▸ **Task goal**
Search the records for the string "Εγκατάσταση" and return each line that has it.

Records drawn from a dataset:
|---|

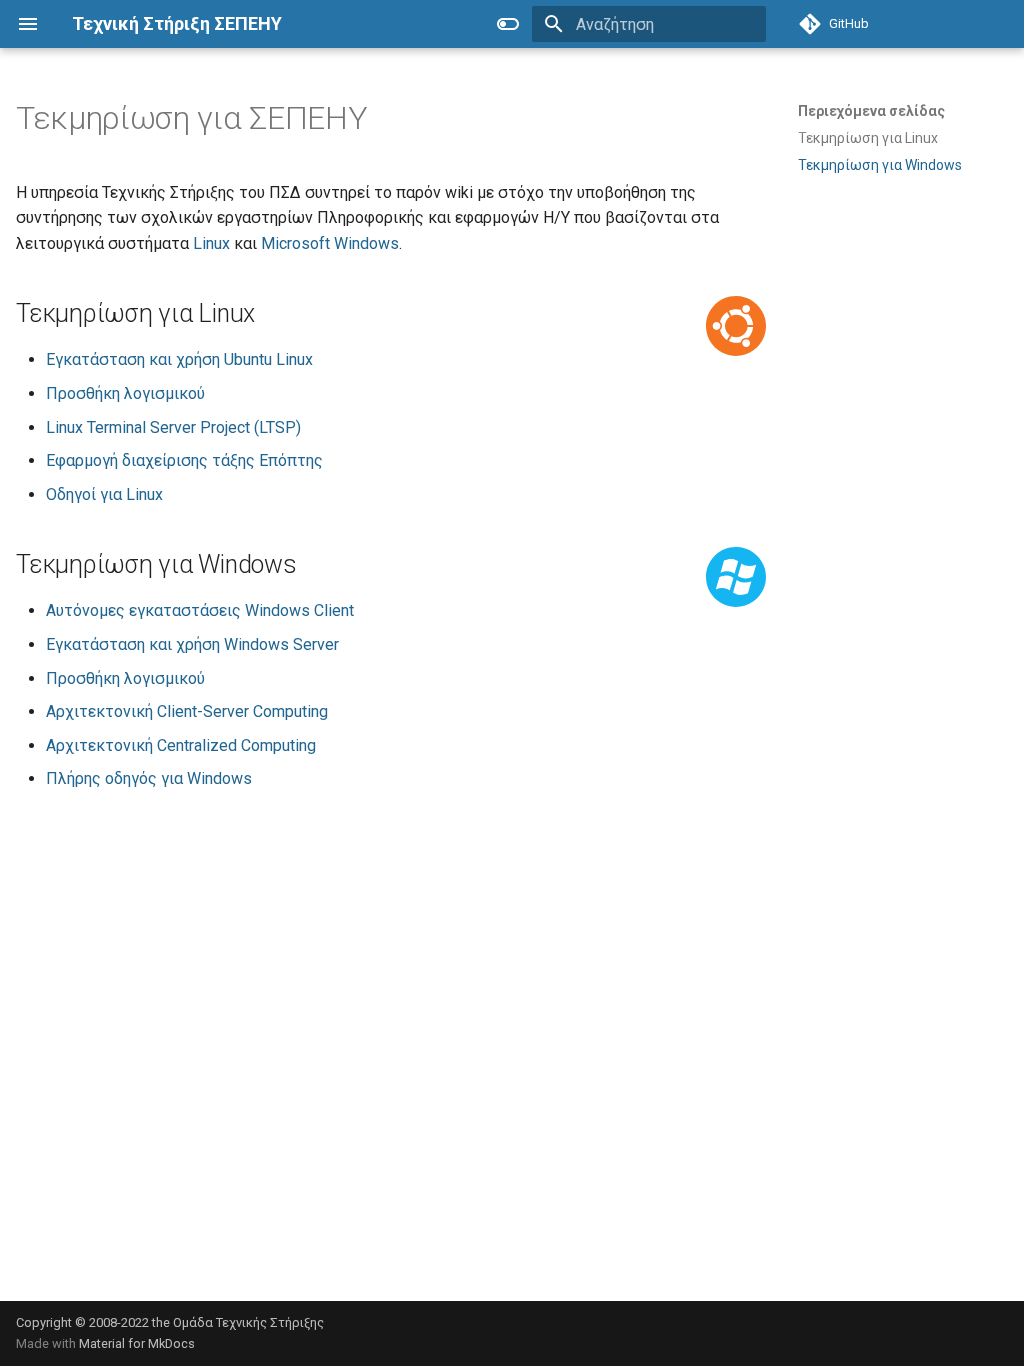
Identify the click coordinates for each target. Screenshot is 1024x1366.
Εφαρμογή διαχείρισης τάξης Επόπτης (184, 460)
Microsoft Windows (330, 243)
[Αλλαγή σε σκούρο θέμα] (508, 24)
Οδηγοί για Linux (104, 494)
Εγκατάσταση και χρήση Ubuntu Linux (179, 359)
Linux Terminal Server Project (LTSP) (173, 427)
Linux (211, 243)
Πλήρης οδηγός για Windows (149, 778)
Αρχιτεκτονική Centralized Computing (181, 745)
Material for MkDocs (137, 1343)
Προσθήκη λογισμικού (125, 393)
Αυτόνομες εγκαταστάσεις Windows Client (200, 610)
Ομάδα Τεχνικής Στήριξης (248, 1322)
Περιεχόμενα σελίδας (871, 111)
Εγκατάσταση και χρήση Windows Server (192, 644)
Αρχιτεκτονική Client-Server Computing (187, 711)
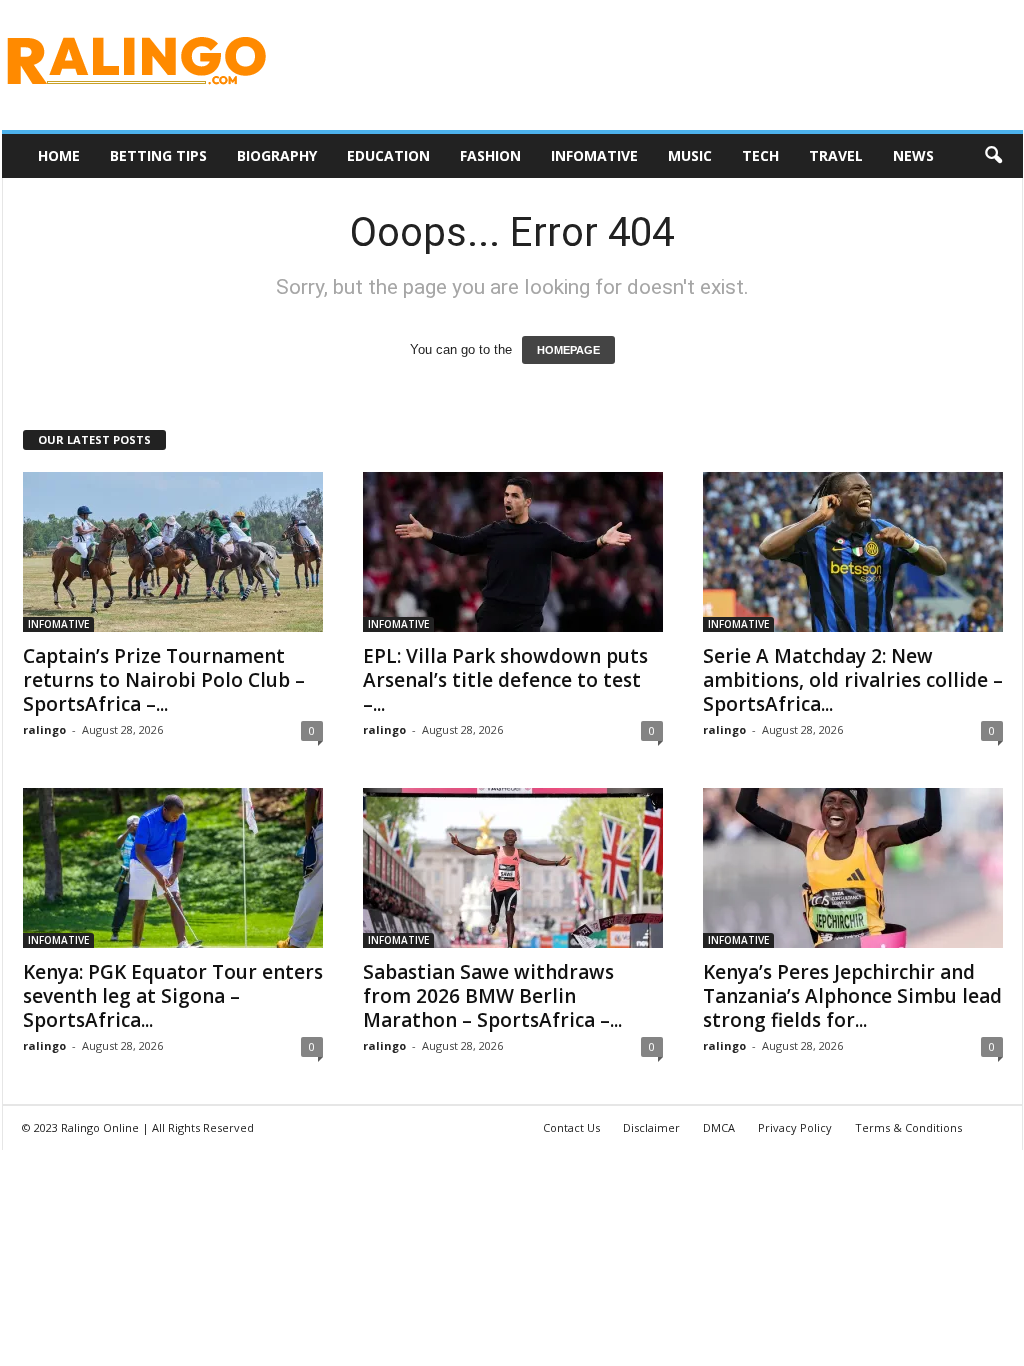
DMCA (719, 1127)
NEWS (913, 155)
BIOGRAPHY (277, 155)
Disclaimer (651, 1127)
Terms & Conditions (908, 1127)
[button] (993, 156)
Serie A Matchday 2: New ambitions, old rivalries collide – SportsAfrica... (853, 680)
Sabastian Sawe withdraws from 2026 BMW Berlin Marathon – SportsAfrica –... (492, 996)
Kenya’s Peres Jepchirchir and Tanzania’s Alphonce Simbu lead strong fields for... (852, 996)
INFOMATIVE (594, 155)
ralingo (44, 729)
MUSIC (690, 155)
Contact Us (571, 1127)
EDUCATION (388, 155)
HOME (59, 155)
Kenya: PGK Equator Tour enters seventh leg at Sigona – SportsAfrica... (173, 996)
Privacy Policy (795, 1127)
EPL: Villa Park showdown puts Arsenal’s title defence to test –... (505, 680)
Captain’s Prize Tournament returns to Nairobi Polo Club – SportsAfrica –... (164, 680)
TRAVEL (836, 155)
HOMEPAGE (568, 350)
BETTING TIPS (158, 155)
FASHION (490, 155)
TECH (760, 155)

|---|

▸ **Solution to the exercise**
Εγκατάσταση και χρήση Ubuntu Linux (179, 359)
Εγκατάσταση και χρήση Windows Server (192, 644)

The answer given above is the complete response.